Exercise brief: In the records below, find each line containing the word "screenshot" and copy it.

*** Information supplied ***

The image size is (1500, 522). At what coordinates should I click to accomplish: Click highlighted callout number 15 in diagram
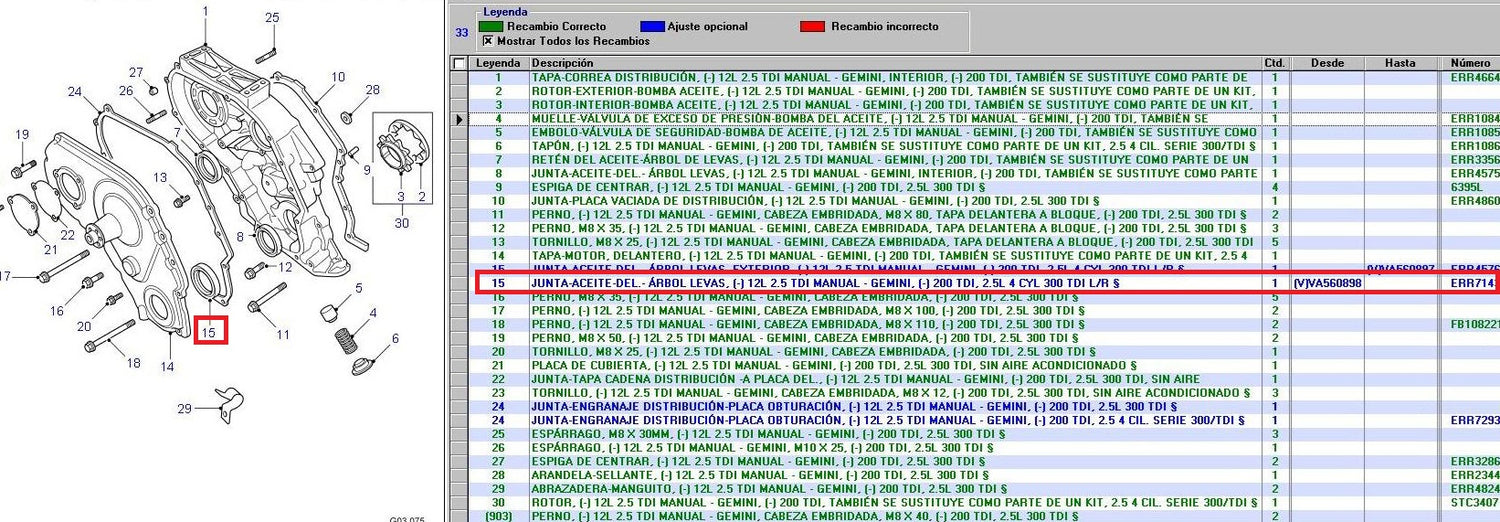[x=212, y=331]

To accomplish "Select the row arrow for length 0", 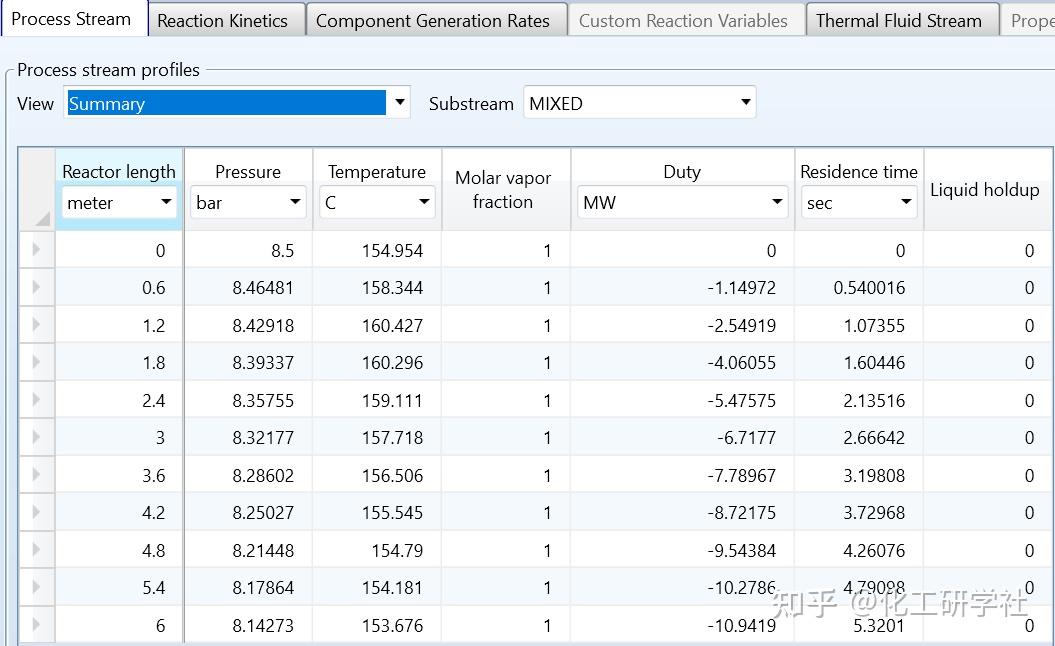I will [37, 250].
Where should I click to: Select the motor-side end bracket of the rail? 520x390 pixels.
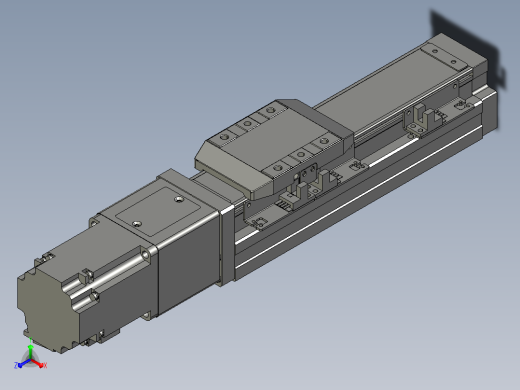tap(228, 245)
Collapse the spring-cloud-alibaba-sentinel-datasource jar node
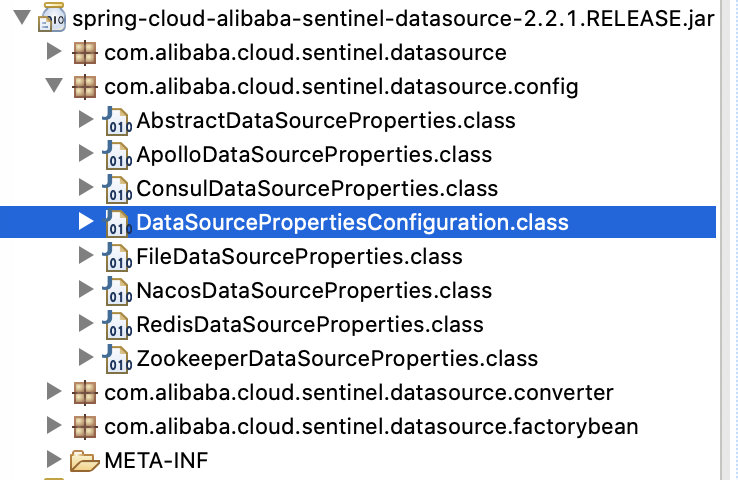 pyautogui.click(x=20, y=19)
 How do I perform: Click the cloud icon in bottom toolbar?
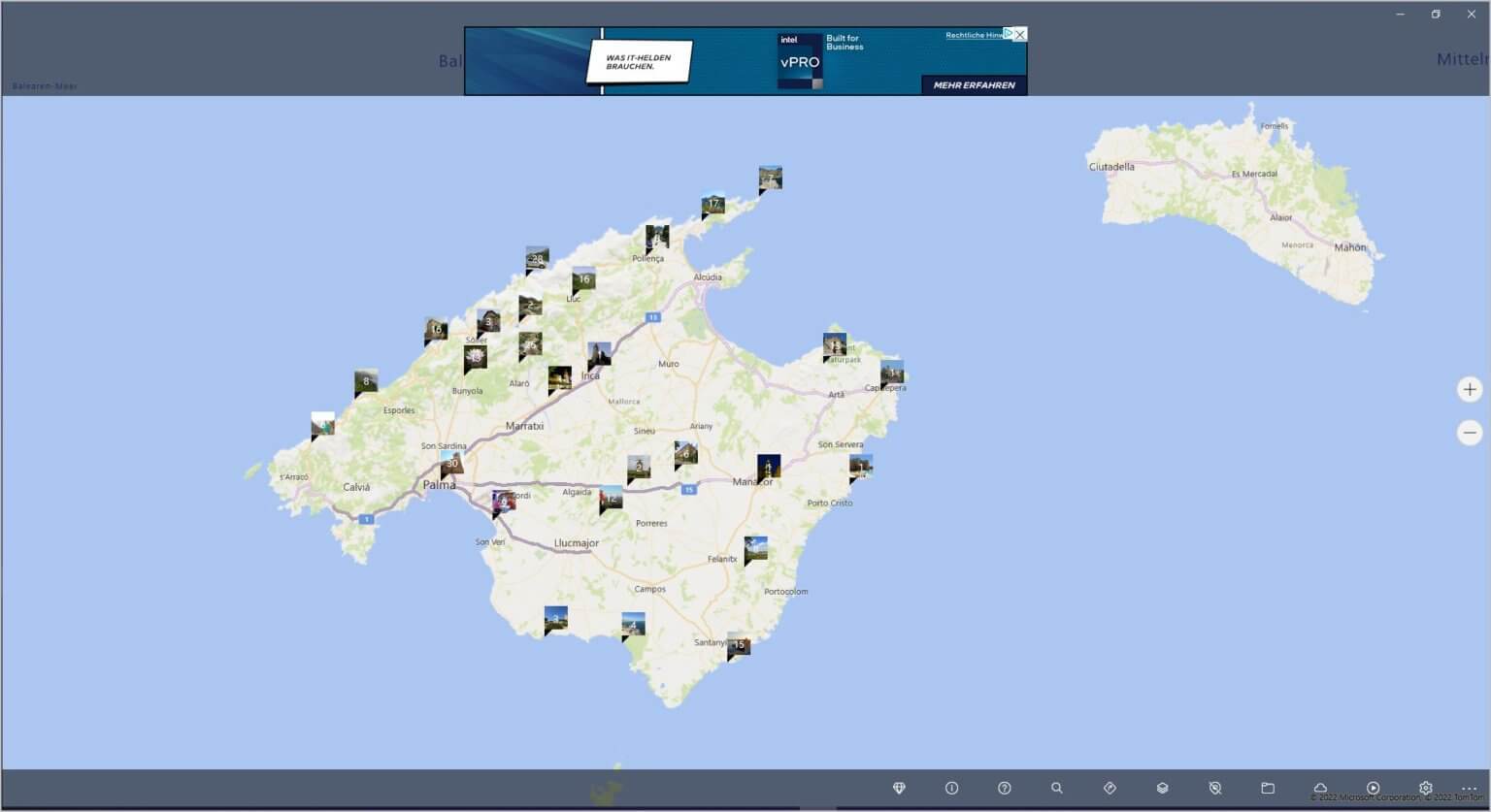click(1320, 788)
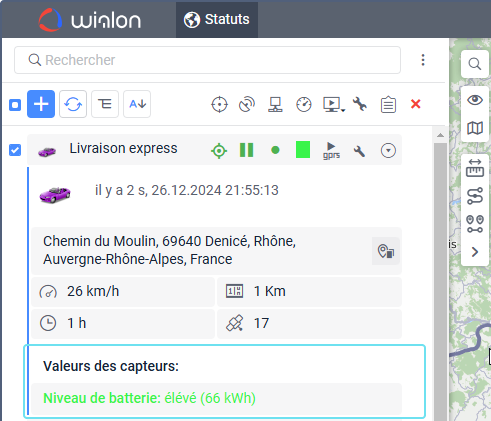
Task: Click the nearest geofences icon beside the address
Action: tap(386, 251)
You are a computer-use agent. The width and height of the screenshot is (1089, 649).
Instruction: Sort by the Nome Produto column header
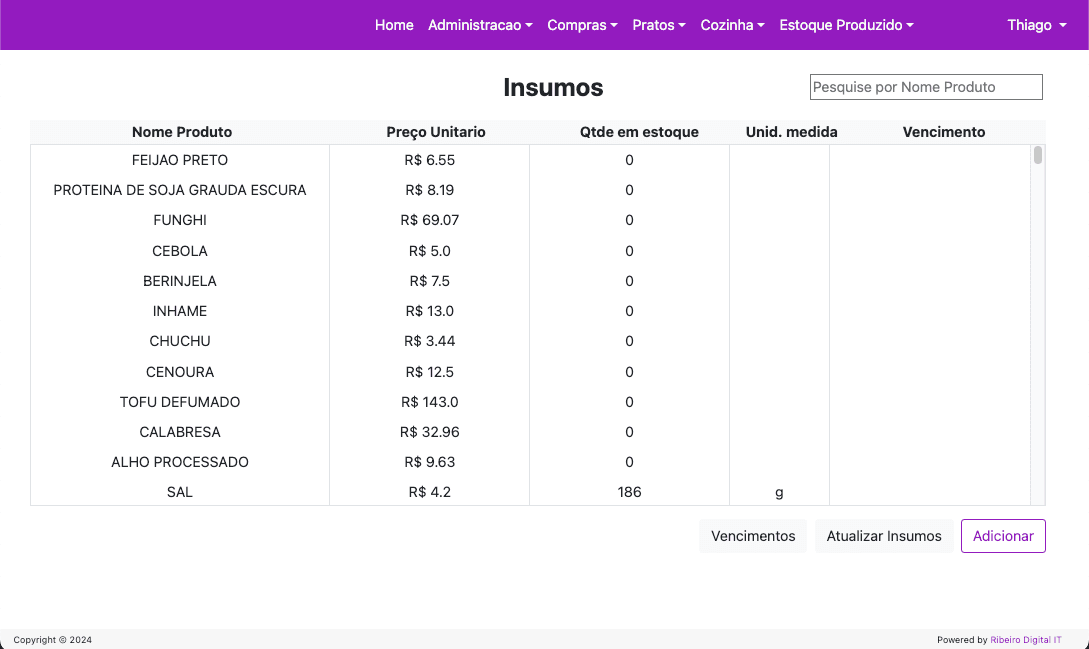181,131
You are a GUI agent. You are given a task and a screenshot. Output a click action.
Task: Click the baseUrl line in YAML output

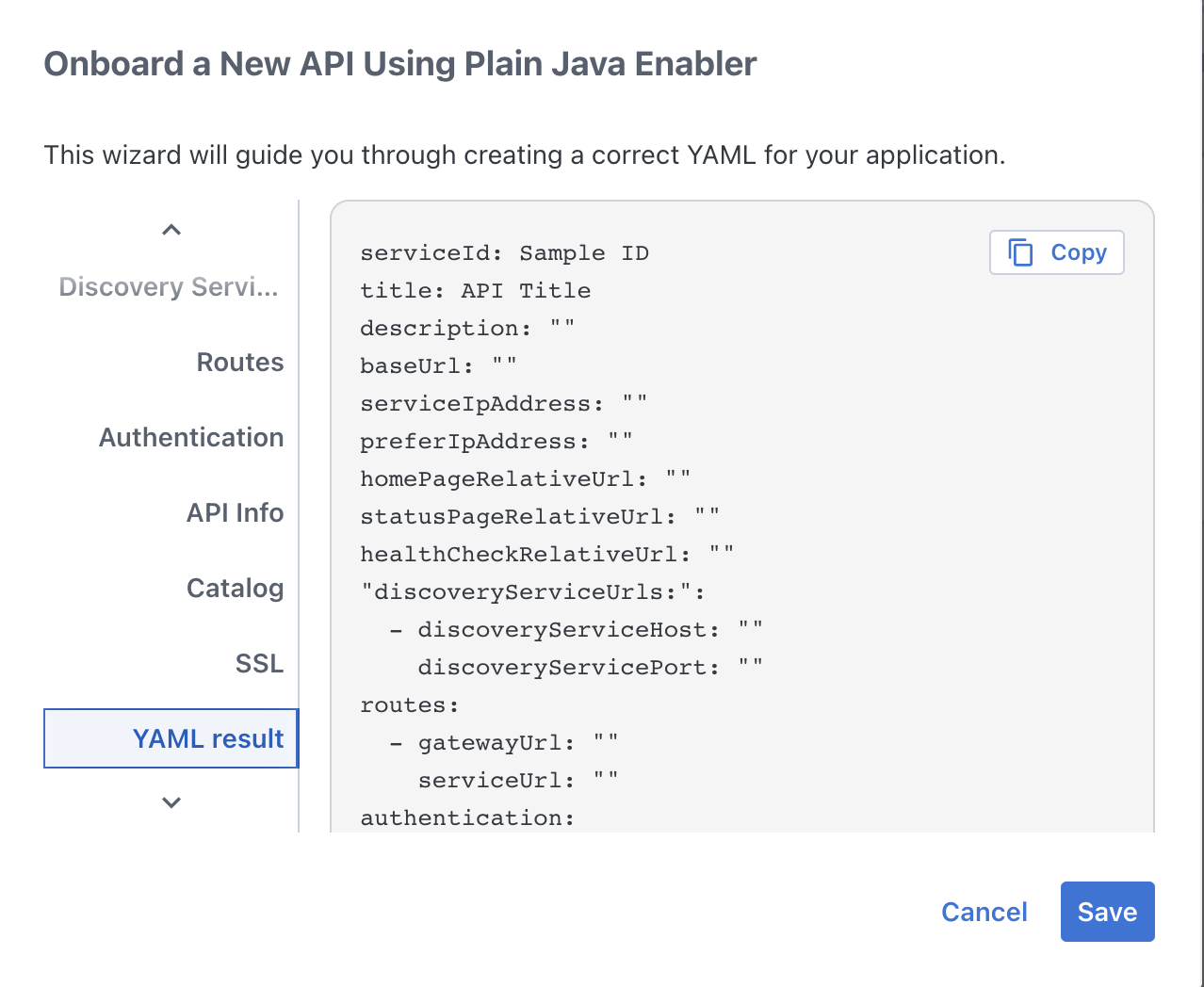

*** End of Information supplied ***

Response:
You are a computer-use agent. The width and height of the screenshot is (1089, 649).
You are a GUI agent. You are given a task and a screenshot. Output a click action.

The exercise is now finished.